In other words, it was a geopolitically asinine war…but it happened anyway. To predict it, one would have needed to understand how Stalin, Truman, and Mao were interpreting the situation. A perfect geopolitical explication of the situation, of the relative imperatives and constraints of the combatants, would have been useful for understanding the course of the war once underway, but also would have assessed its outbreak as extremely unlikely.
In 2022, when Russia was mobilizing military forces on the border with Ukraine, I dismissed it as political maneuvering. My analysis suggested that a Russian invasion of Ukraine would not be in Russia’s national interest. Aside from questions about the capabilities of the Russian military, which in the 2008 war with Georgia had shown itself to be much weaker than many, including Russia’s leaders, assumed, Russia was getting everything it needed out of Ukraine with politics. The Europeans were buying Russian energy. Ukraine was not being welcomed into NATO or the EU. Russia’s constraints were material, and it’s imperatives did not seem to necessitate the risk of a war.
My mistake was not understanding how Russian President Vladimir Putin interpreted Russia’s imperatives. I should taken his essay asserting Ukraine’s non-existence published in July 2021 seriously.3 In my view, Putin was misreading the geopolitics of the Russia-Ukraine relationship, but my view isn’t the one that mattered. What mattered was Putin’s. It is small consolation that I was ultimately correct that invading Ukraine would prove disastrous for Russia’s interests. Like all good analysts I tend to dwell on my mistakes, and I was wrong about Russia’s decision to invade Ukraine because geopolitics as I understood it was not driving the Kremlin’s decision-making process and I couldn’t see that.
We are approaching a moment in the Third Gulf War where I am wondering if I have made the same mistake.

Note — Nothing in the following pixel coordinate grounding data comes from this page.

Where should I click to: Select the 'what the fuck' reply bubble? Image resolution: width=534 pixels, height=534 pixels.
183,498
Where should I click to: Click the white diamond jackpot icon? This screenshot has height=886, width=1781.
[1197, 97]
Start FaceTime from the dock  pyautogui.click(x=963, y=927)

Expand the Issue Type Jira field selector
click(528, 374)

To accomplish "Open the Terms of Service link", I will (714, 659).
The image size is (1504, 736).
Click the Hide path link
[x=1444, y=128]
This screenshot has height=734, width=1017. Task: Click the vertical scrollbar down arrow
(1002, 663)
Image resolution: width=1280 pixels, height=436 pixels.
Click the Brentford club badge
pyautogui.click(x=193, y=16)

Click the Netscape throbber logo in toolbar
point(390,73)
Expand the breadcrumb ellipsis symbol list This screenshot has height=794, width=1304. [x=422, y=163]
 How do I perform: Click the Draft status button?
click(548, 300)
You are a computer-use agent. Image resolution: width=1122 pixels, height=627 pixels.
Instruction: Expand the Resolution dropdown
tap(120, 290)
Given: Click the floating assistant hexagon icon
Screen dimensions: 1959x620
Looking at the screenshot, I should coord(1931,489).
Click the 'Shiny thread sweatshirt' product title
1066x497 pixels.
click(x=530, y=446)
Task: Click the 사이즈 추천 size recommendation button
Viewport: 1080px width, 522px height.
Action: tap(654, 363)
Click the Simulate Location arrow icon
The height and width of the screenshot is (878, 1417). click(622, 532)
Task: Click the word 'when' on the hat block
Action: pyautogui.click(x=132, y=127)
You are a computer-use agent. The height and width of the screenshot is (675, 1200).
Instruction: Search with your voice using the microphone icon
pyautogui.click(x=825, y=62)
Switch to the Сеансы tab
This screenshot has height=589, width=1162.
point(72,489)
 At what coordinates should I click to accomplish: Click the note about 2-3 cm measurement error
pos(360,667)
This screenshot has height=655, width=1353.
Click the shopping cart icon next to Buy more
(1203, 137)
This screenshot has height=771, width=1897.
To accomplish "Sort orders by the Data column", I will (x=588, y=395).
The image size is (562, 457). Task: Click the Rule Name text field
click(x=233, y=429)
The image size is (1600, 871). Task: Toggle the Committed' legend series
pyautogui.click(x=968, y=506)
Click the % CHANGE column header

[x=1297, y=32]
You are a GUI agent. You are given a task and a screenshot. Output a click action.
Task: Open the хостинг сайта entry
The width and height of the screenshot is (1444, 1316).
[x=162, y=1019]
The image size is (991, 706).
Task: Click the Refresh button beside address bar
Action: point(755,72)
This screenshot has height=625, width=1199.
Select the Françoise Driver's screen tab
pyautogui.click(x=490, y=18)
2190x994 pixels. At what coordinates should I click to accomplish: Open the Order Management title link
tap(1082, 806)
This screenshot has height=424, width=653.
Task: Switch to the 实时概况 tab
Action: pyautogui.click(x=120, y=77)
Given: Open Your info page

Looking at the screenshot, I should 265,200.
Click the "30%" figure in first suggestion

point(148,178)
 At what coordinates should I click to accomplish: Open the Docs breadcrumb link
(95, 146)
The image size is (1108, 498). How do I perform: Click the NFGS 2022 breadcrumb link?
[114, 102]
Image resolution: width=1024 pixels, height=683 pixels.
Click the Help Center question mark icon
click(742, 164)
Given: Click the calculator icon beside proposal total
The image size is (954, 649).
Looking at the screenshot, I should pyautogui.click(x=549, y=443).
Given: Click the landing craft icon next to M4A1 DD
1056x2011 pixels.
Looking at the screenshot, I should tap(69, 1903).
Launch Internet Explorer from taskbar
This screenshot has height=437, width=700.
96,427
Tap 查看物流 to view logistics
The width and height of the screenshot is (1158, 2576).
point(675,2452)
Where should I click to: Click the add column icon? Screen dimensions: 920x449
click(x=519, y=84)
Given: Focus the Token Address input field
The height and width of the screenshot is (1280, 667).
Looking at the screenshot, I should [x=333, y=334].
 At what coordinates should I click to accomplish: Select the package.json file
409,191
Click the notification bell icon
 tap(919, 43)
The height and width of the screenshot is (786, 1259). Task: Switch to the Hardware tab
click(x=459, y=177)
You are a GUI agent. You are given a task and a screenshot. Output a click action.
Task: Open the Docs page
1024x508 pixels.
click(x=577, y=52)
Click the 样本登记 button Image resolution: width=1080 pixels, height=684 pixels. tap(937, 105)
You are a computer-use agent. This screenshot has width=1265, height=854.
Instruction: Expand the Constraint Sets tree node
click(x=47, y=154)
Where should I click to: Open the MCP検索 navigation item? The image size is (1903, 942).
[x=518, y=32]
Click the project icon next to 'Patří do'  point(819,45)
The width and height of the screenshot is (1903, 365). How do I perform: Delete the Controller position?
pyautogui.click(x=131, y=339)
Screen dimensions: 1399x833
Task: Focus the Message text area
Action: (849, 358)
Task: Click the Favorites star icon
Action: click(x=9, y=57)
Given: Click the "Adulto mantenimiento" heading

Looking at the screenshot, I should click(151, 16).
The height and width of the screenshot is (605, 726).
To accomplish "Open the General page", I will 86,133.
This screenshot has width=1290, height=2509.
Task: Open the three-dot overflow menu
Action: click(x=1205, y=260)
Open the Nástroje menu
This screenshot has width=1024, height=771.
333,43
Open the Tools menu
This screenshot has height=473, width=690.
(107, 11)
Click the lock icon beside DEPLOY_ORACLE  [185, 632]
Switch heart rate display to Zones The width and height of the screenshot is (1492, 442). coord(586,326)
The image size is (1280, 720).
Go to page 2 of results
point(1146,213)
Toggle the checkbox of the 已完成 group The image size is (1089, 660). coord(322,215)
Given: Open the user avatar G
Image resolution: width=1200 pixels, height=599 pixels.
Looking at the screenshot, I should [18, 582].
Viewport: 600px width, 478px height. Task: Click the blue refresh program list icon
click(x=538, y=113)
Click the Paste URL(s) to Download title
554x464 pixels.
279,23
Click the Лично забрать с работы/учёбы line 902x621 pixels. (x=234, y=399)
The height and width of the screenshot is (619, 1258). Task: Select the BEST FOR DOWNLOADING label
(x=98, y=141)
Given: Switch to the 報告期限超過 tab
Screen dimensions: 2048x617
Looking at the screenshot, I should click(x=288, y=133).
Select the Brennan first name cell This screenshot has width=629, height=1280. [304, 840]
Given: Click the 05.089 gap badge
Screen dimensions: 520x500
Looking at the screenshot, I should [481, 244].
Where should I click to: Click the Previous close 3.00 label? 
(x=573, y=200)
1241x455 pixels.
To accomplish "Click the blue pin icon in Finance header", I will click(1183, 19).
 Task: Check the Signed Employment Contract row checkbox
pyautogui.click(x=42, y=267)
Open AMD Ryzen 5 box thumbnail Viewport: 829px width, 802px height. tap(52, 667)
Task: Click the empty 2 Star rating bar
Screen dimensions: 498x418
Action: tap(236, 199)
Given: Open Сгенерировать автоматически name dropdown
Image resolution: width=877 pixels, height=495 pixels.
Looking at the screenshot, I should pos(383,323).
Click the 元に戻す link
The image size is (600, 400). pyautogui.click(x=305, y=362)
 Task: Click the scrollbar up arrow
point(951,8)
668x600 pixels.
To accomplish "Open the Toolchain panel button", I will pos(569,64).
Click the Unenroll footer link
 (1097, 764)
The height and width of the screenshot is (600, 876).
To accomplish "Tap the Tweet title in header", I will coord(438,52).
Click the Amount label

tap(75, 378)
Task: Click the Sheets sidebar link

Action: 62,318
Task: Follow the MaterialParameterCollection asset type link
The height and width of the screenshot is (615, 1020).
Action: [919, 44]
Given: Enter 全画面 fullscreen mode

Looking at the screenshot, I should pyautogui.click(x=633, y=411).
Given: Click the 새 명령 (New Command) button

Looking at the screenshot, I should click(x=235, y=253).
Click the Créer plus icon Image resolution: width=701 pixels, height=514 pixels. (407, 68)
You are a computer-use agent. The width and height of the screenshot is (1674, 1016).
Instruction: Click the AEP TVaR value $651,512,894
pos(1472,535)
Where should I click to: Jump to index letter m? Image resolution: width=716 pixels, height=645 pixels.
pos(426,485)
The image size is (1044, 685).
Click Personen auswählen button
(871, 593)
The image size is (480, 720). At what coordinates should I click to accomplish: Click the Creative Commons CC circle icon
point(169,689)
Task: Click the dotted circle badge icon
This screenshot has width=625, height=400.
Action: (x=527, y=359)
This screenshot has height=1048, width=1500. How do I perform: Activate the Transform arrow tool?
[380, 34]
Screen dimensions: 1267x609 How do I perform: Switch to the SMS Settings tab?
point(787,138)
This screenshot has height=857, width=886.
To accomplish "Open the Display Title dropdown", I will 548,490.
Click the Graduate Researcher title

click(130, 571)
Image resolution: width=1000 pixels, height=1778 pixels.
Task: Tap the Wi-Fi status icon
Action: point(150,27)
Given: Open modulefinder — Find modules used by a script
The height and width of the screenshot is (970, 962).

Even as the U.S. amassed the most military force in the Persian Gulf since the Second Gulf War, I dissimulated and dithered. After all, in 2017, President Trump had deployed three aircraft carriers to the Korean Peninsula and threatened fire and fury…all so he could exchange some letters with Kim Jong Un.4 President Trump’s own National Security Strategy had just been published in November asserting a “Predisposition to Non-Interventionism.”5 Israel and the U.S. had just finished pummeling and embarrassing Iran in June 2025, and the White House insisted that, “Iran’s nuclear facilities have been obliterated and suggestions otherwise are fake news.”6 A U.S.-led war against Iran simply didn’t make sense geopolitically.
The geopolitical logic behind that assertion rests on a few simple points:
The June 2025 Israel-Iran War was embarrassing for Iran…but it also showed a weakness in Israel’s position. Missile defense interceptors are very expensive. Iran’s drones and rockets are not. There is a limited supply of the former. As a result, a conflict with Iran must be short. The longer it goes, the more Iran’s asymmetric advantage works to its favor. Nine months was not enough time for the U.S. and Israel to refill and increase its capacity of interceptors for anything more than a short conflict with Iran.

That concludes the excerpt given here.